Für die Darlegung und den Beweis der Leistung von Überstunden gelten dieselben Grundsätze wie für die Behauptung des Arbeitnehmers, die geschuldete (Normal-)Arbeit verrichtet zu haben (vgl. BAG, Urt. v. 18.04.2012 - 5 AZR 248/11). Dabei genüge der Arbeitnehmer seiner Darlegungslast, wenn er vortrage, an welchen Tagen er von wann bis wann Arbeit geleistet oder sich auf Weisung des Arbeitgebers zur Arbeit bereitgehalten habe. Auf diesen Vortrag müsse der Arbeitgeber im Rahmen einer gestuften Darlegungslast substantiiert erwidern und im Einzelnen vortragen, welche Arbeiten er dem Arbeitnehmer zugewiesen habe und in welchem Zeitraum der Arbeitnehmer diesen Weisungen nicht nachgekommen sei. Die Darlegungs- und Beweislast bedürfe stets der Berücksichtigung der im jeweiligen Streitfall zu verrichtenden Tätigkeit und der konkreten betrieblichen Abläufe. Das pauschale Bestreiten der Anordnung von Überstunden durch die Beklagte sei nicht ausreichend. Benötige ein Kraftfahrer für eine angewiesene Tour eine bestimmte Zeit und könne er sie nur unter Leistung von Überstunden ausführen, waren die Überstunden zur Erledigung der geschuldeten Arbeit notwendig.

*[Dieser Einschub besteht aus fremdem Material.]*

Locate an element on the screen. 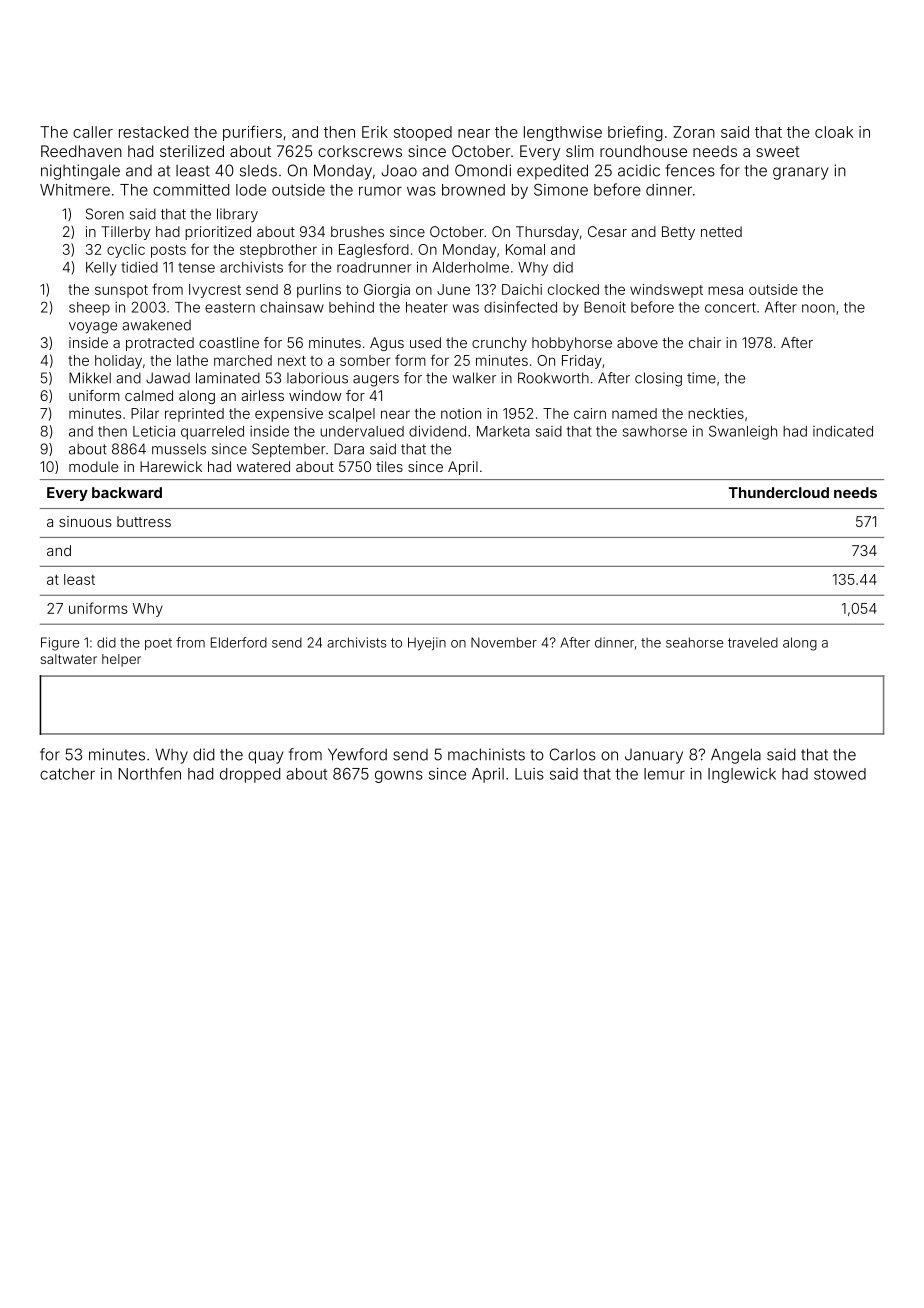 The width and height of the screenshot is (924, 1308). netted is located at coordinates (721, 231).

Der Vortrag der Parteien habe schriftsätzlich zu erfolgen. Die bloße Bezugnahme auf die den Schriftsätzen beigefügte Anlagen könne den schriftsätzlichen Vortrag nicht ersetzen. Das Gericht sei nicht verpflichtet, sich die unstreitigen oder streitigen Arbeitszeiten aus den Anlagen selbst zusammenzusuchen.

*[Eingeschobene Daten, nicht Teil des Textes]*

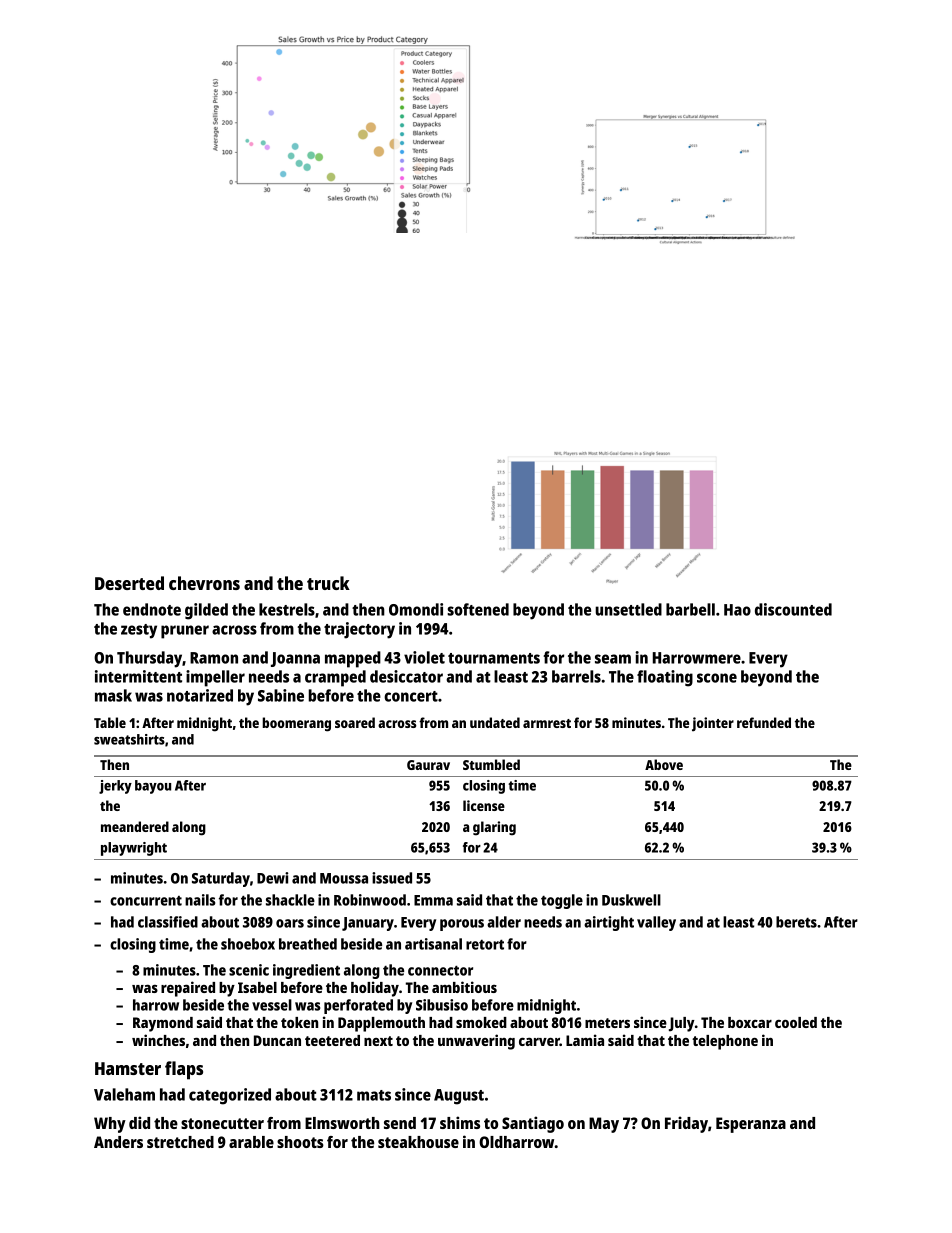 This screenshot has height=1233, width=952. I want to click on steakhouse, so click(418, 1142).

Folgerungen aus der Entscheidung

Die vorliegende Entscheidung festigt die Rechtsprechung zur Inhaltskontrolle von Abreden über die pauschale Abgeltung von Überstunden sowie zur Üblichkeit der Vergütung von Überstunden. Damit liegt bereits jetzt eine ständige Rechtsprechung vor.

Neu ist die tendenzielle Verschiebung der Darlegungs- und Beweislast. Der Arbeitgeber wird verstärkt prozessual in die Pflicht genommen. In Zukunft wird es nicht mehr ausreichen, es beim schlichten Bestreiten der Leistung oder der Anordnung von Überstunden zu belassen.

Praxishinweis

Die Entscheidung bringt eine Menge Mehrarbeit für die Parteivertreter mit sich. Die Informationen des Mandanten müssen durch den Rechtsanwalt aufgearbeitet werden. Eine schlichte Weiterleitung der Unterlagen des Arbeitnehmers, aus denen sich das Gericht die einschlägigen Informationen selbst zusammenstellen soll, ist nicht mehr möglich. Gleiches gilt gegenüber dem Arbeitgeber. Auch dieser ist prozessual nicht gehalten, auf nicht substantiierten Vortrag zu erwidern. Die abgestufte Darlegungslast betrifft nur den schriftsätzlichen Vortrag.